__Task requirements__:
An exact repeat is needed of the lines from the one with "Given: Remove the gmail.com tag" through the last line of the data below. Please omit the pictures.

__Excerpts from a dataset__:
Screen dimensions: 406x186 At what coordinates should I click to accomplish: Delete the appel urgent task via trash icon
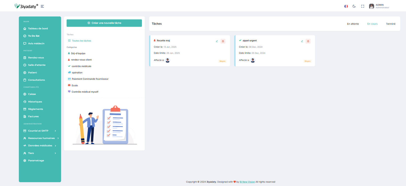308,41
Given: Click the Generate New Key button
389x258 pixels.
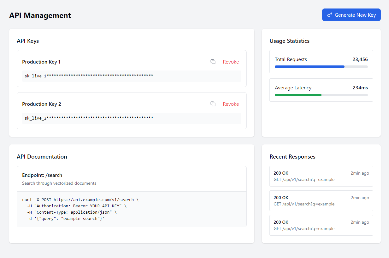Looking at the screenshot, I should [x=351, y=15].
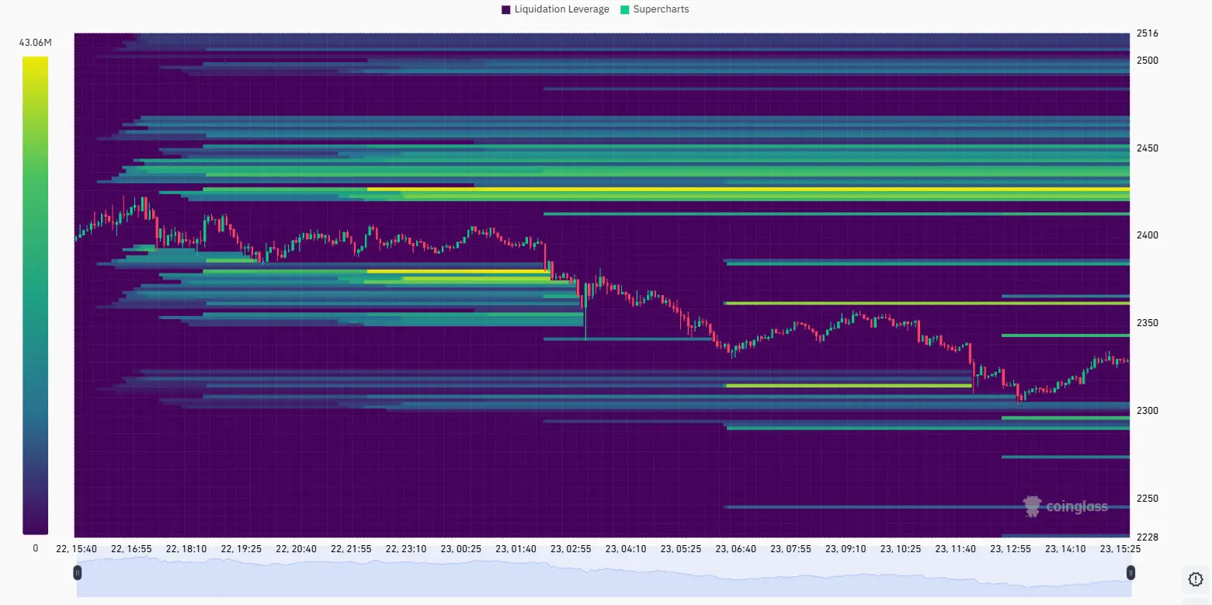Click the right navigator handle icon

point(1130,572)
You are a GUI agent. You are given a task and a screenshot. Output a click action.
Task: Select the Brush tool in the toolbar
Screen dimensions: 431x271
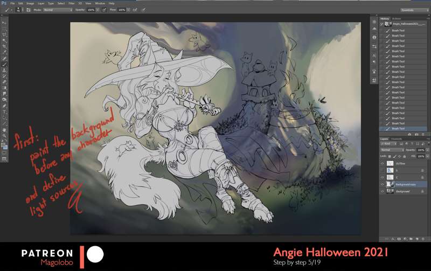point(4,64)
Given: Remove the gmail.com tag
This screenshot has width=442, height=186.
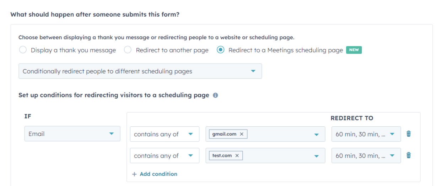Looking at the screenshot, I should coord(242,134).
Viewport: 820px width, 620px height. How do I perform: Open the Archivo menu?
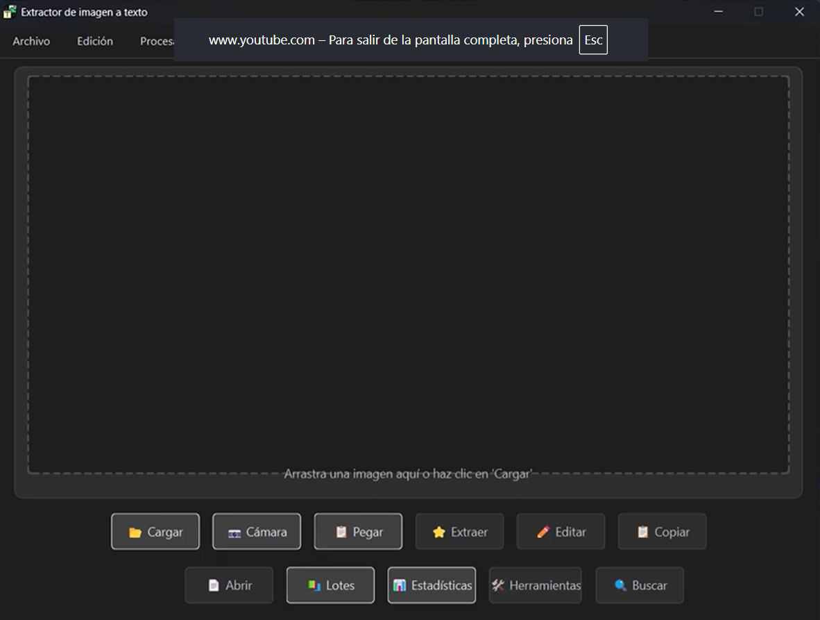(31, 41)
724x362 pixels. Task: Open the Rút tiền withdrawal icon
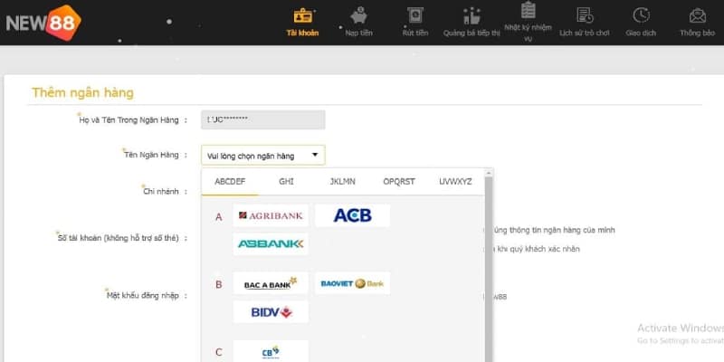pyautogui.click(x=414, y=16)
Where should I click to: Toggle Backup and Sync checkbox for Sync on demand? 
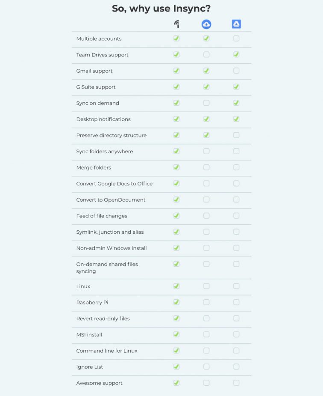pos(206,103)
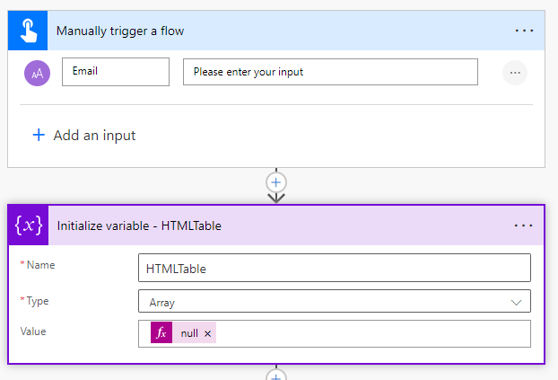Open the Type dropdown showing Array
This screenshot has height=380, width=558.
point(323,303)
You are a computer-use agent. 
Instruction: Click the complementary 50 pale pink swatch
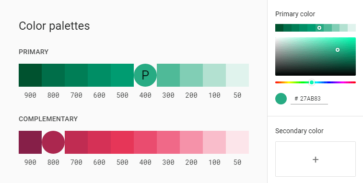pyautogui.click(x=237, y=142)
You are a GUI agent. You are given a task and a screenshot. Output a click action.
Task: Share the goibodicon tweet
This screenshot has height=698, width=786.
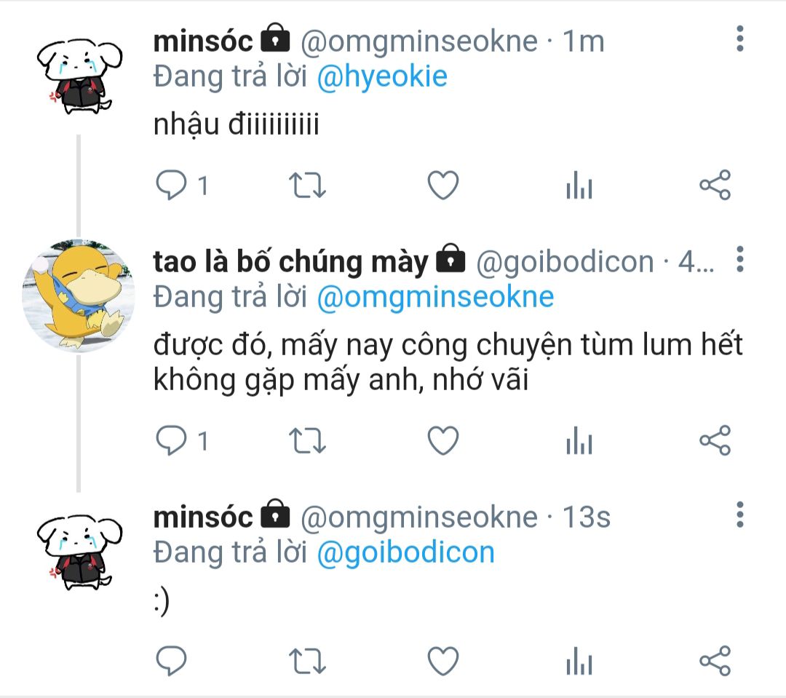[x=715, y=440]
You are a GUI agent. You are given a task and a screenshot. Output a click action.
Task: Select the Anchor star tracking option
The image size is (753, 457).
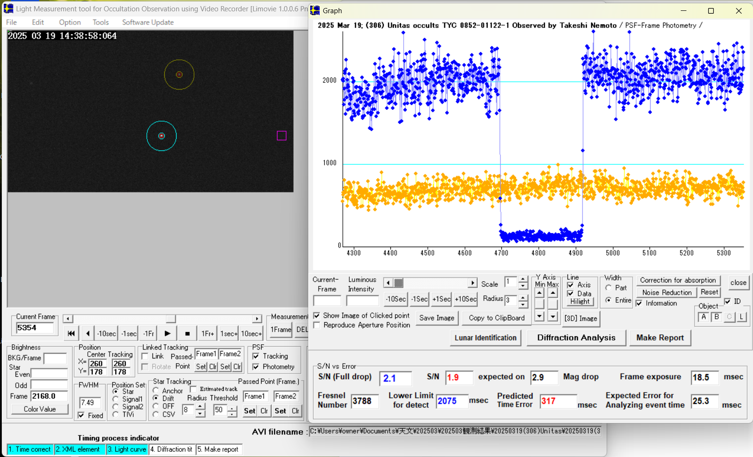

__Exercise answer__:
Given: Remove the gmail.com tag
This screenshot has width=442, height=186.
Looking at the screenshot, I should coord(242,134).
Viewport: 820px width, 620px height. How do I perform: Open the Archivo menu?
(31, 41)
724x362 pixels. Task: Open the Rút tiền withdrawal icon
pyautogui.click(x=414, y=16)
Where should I click to: Toggle Backup and Sync checkbox for Sync on demand? 
pos(206,103)
Open the Type dropdown showing Array
This screenshot has height=380, width=558.
point(323,303)
You are a computer-use agent. 
Instruction: Click the complementary 50 pale pink swatch
pyautogui.click(x=237, y=142)
You are a GUI agent. You are given a task and a screenshot. Output a click action.
Task: Share the goibodicon tweet
This screenshot has height=698, width=786.
[x=715, y=440]
You are a GUI agent. You are given a task and a screenshot. Output a click action.
Task: Select the Anchor star tracking option
The image size is (753, 457).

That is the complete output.